Through the season’s first nine races, they have a chance to do a whole lot more than that.
Eight races remain on the 17-race 2019 schedule, and both Dale Coyne Racing drivers are in the top 10 in the championship standings. In previous seasons during which the team have had two full-time drivers, only one driver has finished in the top 14 in the standings. Bruno Junqueira pulled this off with a seventh place finish back in the 2007 season as the teammate to Katherine Legge, who finished in 15th.
The championship standings results of the drivers who drove for the team in their other five seasons fielding cars for two full-time drivers were disastrous. From best to worst, these results were 15th, 15th, 16th, 20th, 20th, 21st, 21st, 22nd, 23rd and 28th place — an average of 20.1.
Bourdais is coming off his best career IndyCar season (not including Champ Car) last season, as he finished in seventh place in the championship standings, tying the second best finish for a Dale Coyne Racing driver in the standings in IndyCar history. Wilson finished in a team-best sixth back in the 2013 season.
Bourdais’s success so far this season, which includes one podium finish, two top five finishes and four top 10 finishes, has him in a 10th place tie in the championship standings and within striking distance of the top eight. The Frenchman has had a respectable season so far and has met expectations as a whole without overperforming or underperforming.
Ferrucci, meanwhile, has overachieved in every way possible. The rookie was overlooked as far as the deep class of talented rookies was concerned entering the season, yet he has had the biggest impact of all of these rookies in more ways than one.
He currently sits in a rookie-high ninth place in the championship standings with five top 10 finishes, including a career-high fourth place finish in the race at Texas Motor Speedway, and his success, which was rather unexpected to say the very least, has put Dale Coyne Racing in a position to make the 2019 season the best season in team history.
A victory is one thing that has eluded Dale Coyne Racing so far this this season, and it would certainly go a long way in making the 2019 season truly the best season in team history, especially after Bourdais earned the team their fifth and sixth victories in the 2017 and 2018 seasons and considering the fact that one victory in a season is their highest mark in team history.

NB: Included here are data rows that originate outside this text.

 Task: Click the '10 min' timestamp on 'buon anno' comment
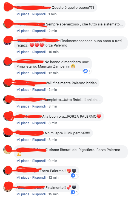point(53,52)
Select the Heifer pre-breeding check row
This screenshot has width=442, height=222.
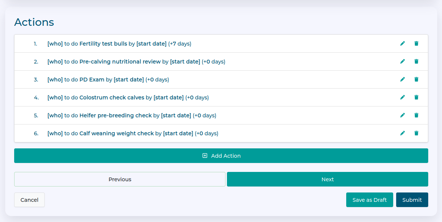click(x=186, y=115)
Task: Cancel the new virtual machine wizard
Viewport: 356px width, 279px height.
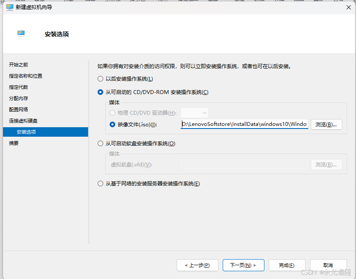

Nevertheless, if their two drivers can close out the season like they’ve started it, this season will still be one to remember for one of the series’ smallest operations, even if they don’t find victory lane.
Will both Dale Coyne Racing drivers finish the 2019 IndyCar season in the top 10 in the championship standings? If not, will they still do enough to make this season the best season in team history, perhaps by winning a race in the near future?